The reading at the end of November indicates a level of -0.2, potentially suggesting current weakness is not over just yet based on the above. Even if markets rally from here, the Coppock Curve would only likely turn positive late Jan/Feb 2023 time – given it’s lagging average nature and historically an investor would normally miss the very early part of any rally but buy in when more established. A failure of any rally could see the signal move further negative, which would push out the buying signal to Q2 – 2023.

Based purely on the Coppock Curve, it is possible that a return to more bullish markets may take a bit longer than investors currently think. But then again, perhaps we shouldn’t try timing the markets after all.

Thank you Sam Leary for this note.

Subscribe to the Tatton Weekly Email

Get the latest news from Tatton HQ directly into your inbox every week. Packed with industry insights, our weekly mailing will keep you informed on the latest news from Tatton and beyond.

You can unsubscribe at any time by clicking the link in the footer of our emails. For information about our privacy practices, please click here.
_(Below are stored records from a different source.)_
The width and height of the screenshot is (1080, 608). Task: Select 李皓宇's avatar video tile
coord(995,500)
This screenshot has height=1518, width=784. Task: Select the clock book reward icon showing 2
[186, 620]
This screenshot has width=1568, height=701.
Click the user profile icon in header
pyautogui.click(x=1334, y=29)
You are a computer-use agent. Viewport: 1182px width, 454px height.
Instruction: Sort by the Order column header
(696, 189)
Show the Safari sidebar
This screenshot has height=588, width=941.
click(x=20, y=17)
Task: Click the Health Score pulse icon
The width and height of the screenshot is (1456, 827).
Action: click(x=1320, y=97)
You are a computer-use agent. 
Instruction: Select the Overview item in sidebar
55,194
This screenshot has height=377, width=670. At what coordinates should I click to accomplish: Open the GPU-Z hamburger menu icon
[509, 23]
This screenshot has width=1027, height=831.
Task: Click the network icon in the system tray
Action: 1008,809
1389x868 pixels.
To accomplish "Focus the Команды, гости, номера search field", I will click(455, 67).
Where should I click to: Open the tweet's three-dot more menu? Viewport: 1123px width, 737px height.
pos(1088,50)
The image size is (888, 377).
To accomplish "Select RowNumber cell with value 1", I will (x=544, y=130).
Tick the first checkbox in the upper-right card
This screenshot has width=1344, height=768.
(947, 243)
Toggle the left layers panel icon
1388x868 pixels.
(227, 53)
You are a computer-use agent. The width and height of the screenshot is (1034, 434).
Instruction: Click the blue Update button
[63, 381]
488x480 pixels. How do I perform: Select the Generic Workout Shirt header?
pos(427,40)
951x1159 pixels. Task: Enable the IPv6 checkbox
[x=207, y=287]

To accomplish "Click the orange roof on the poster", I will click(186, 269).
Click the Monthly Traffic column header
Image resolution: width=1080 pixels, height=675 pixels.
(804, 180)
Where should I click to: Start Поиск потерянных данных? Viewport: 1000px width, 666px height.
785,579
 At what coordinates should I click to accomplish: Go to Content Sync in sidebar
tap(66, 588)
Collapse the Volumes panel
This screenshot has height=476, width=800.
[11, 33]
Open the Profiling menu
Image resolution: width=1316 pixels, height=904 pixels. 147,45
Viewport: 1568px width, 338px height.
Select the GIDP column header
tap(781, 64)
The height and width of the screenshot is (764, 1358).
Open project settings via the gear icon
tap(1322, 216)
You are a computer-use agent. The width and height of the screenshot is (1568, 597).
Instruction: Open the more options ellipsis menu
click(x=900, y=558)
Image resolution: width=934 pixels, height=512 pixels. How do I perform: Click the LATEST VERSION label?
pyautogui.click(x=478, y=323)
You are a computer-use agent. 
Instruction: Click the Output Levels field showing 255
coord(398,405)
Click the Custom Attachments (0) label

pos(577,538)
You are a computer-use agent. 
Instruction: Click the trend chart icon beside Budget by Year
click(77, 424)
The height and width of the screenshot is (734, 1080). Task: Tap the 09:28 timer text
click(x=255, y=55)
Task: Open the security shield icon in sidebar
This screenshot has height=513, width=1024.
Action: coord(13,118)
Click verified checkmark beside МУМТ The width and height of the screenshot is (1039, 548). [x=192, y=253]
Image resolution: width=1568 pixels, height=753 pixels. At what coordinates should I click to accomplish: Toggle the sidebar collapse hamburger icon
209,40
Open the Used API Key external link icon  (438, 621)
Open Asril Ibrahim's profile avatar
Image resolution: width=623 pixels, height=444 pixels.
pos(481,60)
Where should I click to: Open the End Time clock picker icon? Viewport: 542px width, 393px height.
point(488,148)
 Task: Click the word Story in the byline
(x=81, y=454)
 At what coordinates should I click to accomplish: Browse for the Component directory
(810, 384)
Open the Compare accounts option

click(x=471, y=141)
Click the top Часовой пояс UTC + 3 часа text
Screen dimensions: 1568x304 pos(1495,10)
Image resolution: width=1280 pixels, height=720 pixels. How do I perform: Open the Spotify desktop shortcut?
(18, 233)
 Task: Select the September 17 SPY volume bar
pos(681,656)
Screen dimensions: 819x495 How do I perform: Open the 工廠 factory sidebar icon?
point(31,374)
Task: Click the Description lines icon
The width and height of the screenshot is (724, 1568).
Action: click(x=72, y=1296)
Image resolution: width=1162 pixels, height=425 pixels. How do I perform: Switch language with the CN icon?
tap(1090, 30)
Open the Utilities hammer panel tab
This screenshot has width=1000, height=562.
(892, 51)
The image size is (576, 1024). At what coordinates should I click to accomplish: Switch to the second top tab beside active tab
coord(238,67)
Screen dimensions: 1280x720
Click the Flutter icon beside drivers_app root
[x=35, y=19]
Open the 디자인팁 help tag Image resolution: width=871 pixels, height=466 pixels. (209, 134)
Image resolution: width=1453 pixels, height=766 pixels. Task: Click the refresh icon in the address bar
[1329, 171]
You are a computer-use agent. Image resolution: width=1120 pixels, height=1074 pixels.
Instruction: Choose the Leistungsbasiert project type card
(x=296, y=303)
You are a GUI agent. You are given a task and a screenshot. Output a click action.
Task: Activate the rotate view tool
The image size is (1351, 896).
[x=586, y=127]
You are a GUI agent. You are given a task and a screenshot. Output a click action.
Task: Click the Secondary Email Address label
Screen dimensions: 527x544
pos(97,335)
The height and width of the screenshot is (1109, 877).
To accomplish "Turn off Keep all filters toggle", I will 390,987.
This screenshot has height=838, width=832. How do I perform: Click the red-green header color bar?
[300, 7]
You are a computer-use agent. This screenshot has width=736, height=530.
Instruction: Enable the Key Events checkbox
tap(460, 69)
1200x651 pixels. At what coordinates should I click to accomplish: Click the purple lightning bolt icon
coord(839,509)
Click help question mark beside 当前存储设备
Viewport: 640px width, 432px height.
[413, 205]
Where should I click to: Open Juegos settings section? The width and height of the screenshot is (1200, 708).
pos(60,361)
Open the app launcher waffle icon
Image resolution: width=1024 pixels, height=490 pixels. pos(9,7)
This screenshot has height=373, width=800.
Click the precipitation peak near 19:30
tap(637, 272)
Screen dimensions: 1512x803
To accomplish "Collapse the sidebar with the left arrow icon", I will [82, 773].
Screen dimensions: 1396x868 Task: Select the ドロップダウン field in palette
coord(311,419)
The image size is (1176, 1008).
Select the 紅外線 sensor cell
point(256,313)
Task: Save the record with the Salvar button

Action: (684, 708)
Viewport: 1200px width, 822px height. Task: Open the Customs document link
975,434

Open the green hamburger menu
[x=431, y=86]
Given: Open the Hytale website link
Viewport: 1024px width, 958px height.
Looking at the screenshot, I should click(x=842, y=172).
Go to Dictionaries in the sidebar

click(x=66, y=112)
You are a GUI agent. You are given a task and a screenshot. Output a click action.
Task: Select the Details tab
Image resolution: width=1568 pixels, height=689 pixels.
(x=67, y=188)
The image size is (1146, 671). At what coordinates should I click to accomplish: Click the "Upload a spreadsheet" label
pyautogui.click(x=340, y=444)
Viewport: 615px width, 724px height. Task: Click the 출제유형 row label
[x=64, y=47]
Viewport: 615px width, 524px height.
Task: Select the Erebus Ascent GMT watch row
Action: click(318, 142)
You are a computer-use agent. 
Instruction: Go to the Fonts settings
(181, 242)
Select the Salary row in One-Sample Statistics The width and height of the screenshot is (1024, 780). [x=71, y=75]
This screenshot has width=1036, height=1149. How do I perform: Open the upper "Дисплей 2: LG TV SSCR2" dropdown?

We use Mailchimp as our marketing platform. By clicking below to subscribe, you acknowledge that your information will be transferred to Mailchimp for processing. Learn more about Mailchimp’s privacy practices here.

Important notice:

The Tatton Weekly is provided for information purposes only and compiled from sources believed to be correct but cannot be guaranteed.  It should not be construed as an offer, or a solicitation of an offer, to buy or sell an investment or any related financial instruments. Any opinions, forecasts or estimates constitute a judgement as at the date of publication and do not necessarily reflect the views held throughout Tatton Investment Management Limited (Tatton). The Tatton Weekly has not been prepared in accordance with legal requirements designed to promote independent investment research. Retail investors should seek their own financial, tax, legal and regulatory advice regarding the appropriateness or otherwise of investing in any investment strategies and should understand that past performance is not a guide to future performance and the value of any investments may fall as well as rise and you may get back less than you invested.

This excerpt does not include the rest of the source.